Maybe it was sleep deprivation after 16 hours of peace negotiations in Minsk on Wednesday and Thursday, or maybe he just doesn’t care anymore, but Russian President Vladimir Putin seems to have implicitly admitted that Russia has been supplying arms, and almost certainly soldiers, to the separatists fighting in Ukraine.

Putin spent the a marathon negotiating session in Minsk with Ukrainian President Petro Poroshenko, German Chancellor Angela Merkel, and French President Francois Hollande trying to hammer out a peace agreement that would end fighting in eastern Ukraine.

Related: Putin Sent Weapons to Ukraine Rebels During Peace Talks

The separatist uprising began after Russian troops invaded Ukraine’s Crimean peninsula last spring, and separatist fighters have gained significant ground since then. They have done so with the support of heavy weaponry, tanks, and advanced equipment that they clearly did not possess prior to the uprising, and had no means of producing on their own.

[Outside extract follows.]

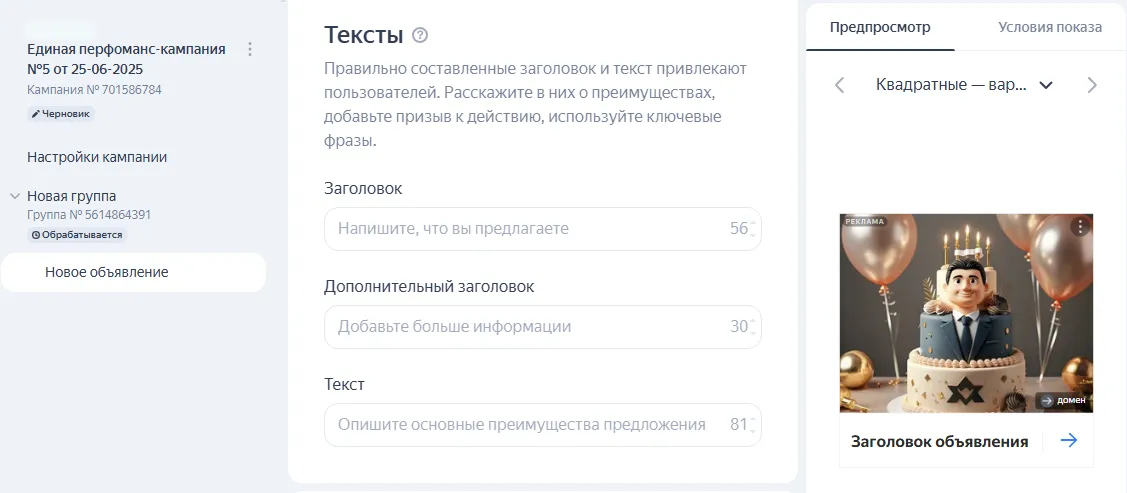Click the help icon beside Тексты
This screenshot has width=1127, height=493.
420,36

Russia, however, has adamantly denied that it has supplied either troops or manpower to the assist in the fighting. When the personal belongings of Russia soldiers were produced, including passports and military ID cards found on soldiers captured or killed in Ukraine, the Kremlin’s response has been to claim that the men were adventurers “on vacation” in Ukraine.

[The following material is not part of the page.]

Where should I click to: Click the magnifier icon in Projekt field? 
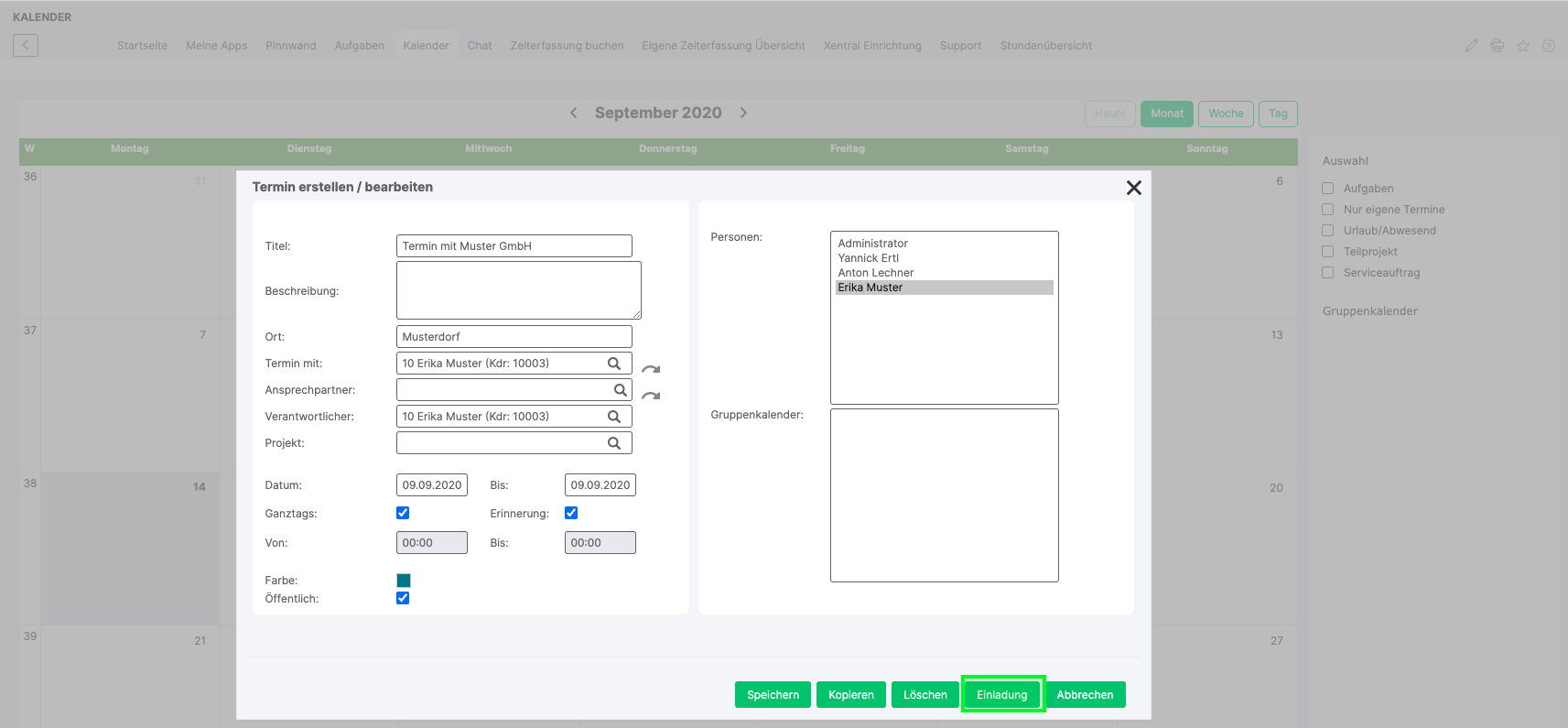(614, 443)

However, the document that Putin helped negotiate tells a different story.

The text of the ceasefire agreement specifies, among other things, that forces on both sides need to move their heavy weapons back from the front, with explicit instructions about the required distance different weapons must be drawn back. Among the weapons systems named is the MLRS Tornado-S, a multiple launch rocket system that, as it turns out, could only have come from one place.

Related: Is Putin trying to Pry Greece Out of the European Union?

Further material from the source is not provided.